To take advantage of professional specialization, gains from trade, capital infrastructure, comparative advantage, and economies of scale, the way grownups do it when they actually care, I'd say that the activist is the one who pays someone else to clean up the river.

Comment author: ciphergoth 01 February 2010 03:29:37PM 9 points [-]

If people don't realise that the river is dirty and that's causing problems, changing that is valuable work by itself.

Comment author: ciphergoth 02 February 2010 04:32:11PM 5 points [-]

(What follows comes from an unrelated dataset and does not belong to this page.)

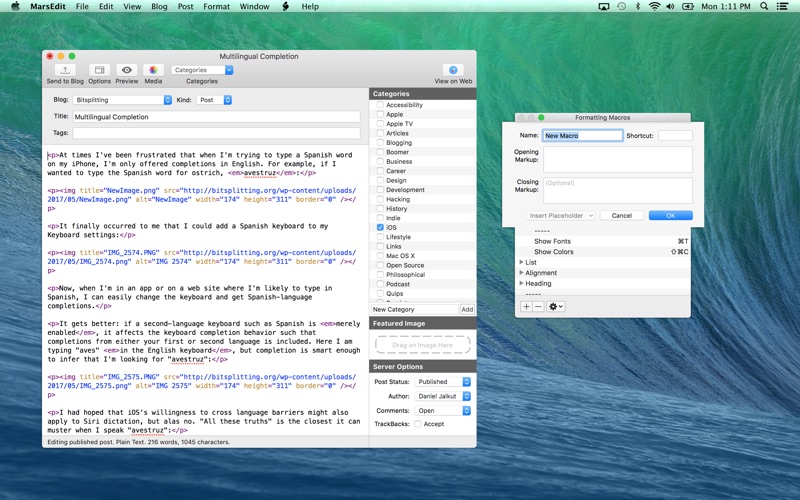800x500 pixels.
Task: Expand the Heading group in macros list
Action: point(521,284)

The more I read this quote the more I hate it. It is an anti-rationality quote. It says, if you are not rich enough to run as an independent Presidential candidate, if you're not in a position to make a difference by yourself, if all the power you have is your voice, then shut up; leave action to the rich and powerful, without criticism. That your voice has power is part of the point of democracy, and it's not hard to see why a man like Perot might prefer to make that sound less legitimate.

Comment author: Tiiba 20 February 2010 06:51:20AM 0 points [-]

I doubt that was the intended meaning. He's just encouraging you to do something. Doesn't have to be big.

Comment author: ciphergoth 20 February 2010 11:35:20AM 0 points [-]

No, in the first sentence he's explicitly denigrating those who speak up.

Comment author: Tiiba 21 February 2010 12:34:01AM *  2 points [-]

..for being all talk.

I can see how you might have come to your conclusion, but saying it's "explicit" is just not true.

Comment author: SilasBarta 01 February 2010 07:24:22PM *  4 points [-]

That doesn't sound like an activist. That sounds like "sucker doing other people's work for free", which doesn't sound like an effective plan for bringing about positive change -- those people tend to "weed themselves out" over the long run.

I'm not saying you shouldn't do things to make the world a better place, like: not litter, drive courteously, etc. (Although you should be careful about which things actually accomplish a net good.) "Be the change you want in the world" (attr. Ghandi) is a good motto to keep. I'm just saying that you shouldn't expect major problems to get solved by Someone Else at no cost to you, nor complain about someone pointing out the dirty river instead of immediately cleaning it up.

Comment author: Rain 01 February 2010 10:30:54PM *  3 points [-]

Personally, I'm very good at discovering what's wrong with a process or situation. I can detect flaws easily and accurately. What I've found I need is someone who, after I've done my analysis, will look me in the eye and say, "OK. So how do we fix it?"

Without that simple question, I find that far too often I stop at the identification step, shaking my head at the deplorable state of affairs.

Comment author: wedrifid 02 February 2010 02:55:53AM 1 point [-]

The question analogous to to the Perot quote would be "So why don't you fix it?".

Comment author: ciphergoth 02 February 2010 03:49:13PM *  4 points [-]

So for example, it would make sense for me to try and personally swoop in and free Chinese political prisoners, but if I'm not prepared to do that, I shouldn't protest their incarceration.

I don't think this rule leads to the right kind of behavour.

Comment author: wedrifid 02 February 2010 04:07:58PM 0 points [-]

I don't think this rule leads to the right kind of behavour.

It doesn't, and it annoys me. That makes me quite ambivalent about the quote.

Comment author: SilasBarta 02 February 2010 04:37:15PM 0 points [-]

How is this comment responsive to my point or supportive of the original post?

Comment author: magfrump 02 February 2010 04:48:33PM 2 points [-]

Does this work better for you?:

"The rationalist is not the man who complains about biases. The rationalist is the man who works to understand his biases."